Background: Despite the fact that miRNAs play pivotal roles in various human malignancies, their molecular mechanisms influencing RCC are poorly understood.
Methods: The expression of miRNAs from RCC and paired normal renal specimens was analysed by a combined computational and experimental approach using two published datasets and qRT-PCR assays. The functional role of these miRNAs was further identified by overexpression and inhibition assays in vivo and in vitro. Western blots, luciferase assays, and chromatin immunoprecipitation were performed to investigate the potential mechanisms of these miRNAs.

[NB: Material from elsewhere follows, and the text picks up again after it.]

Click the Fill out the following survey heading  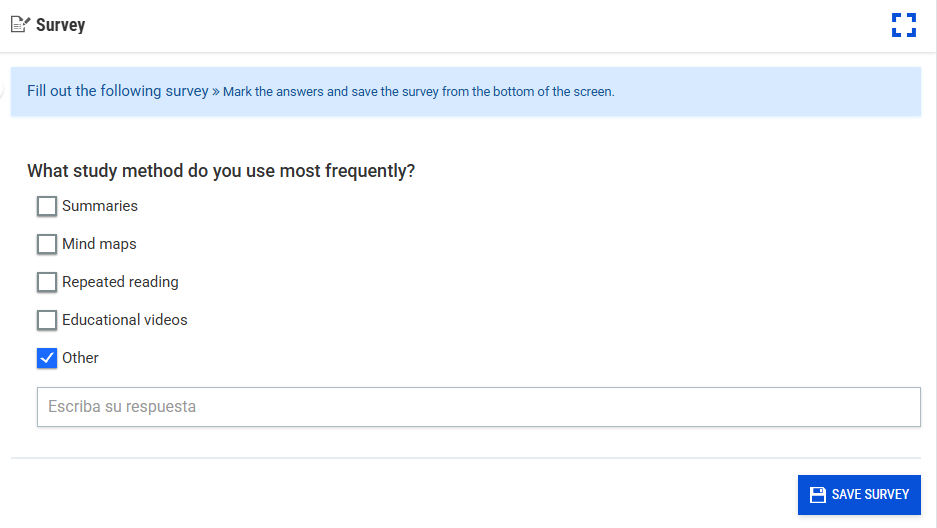tap(118, 91)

Results: Bioinformatics analysis and qRT-PCR revealed that miR-532-5p was one of the most heavily downregulated miRNAs. Overexpression of miR-532-5p inhibited RCC cell proliferation, while knockdown of miR-532-5p promoted cell proliferation. Mechanistic analyses indicated that miR-532-5p directly targets KRAS and NAP1L1. Interestingly, ETS1 suppressed the transcription of miR-532-5p by directly binding a special region of its promoter. Moreover, high levels of ETS1, as an oncogene in RCC, were significantly associated with poor survival in a large cohort of RCC specimens.
Conclusions: Our work presents a road map for the prediction and validation of a miR-532-5p/KRAS-NAP1L1/P-ERK/ETS1 axis feedback loop regulating cell proliferation, which could potentially provide better therapeutic avenues for treating RCC.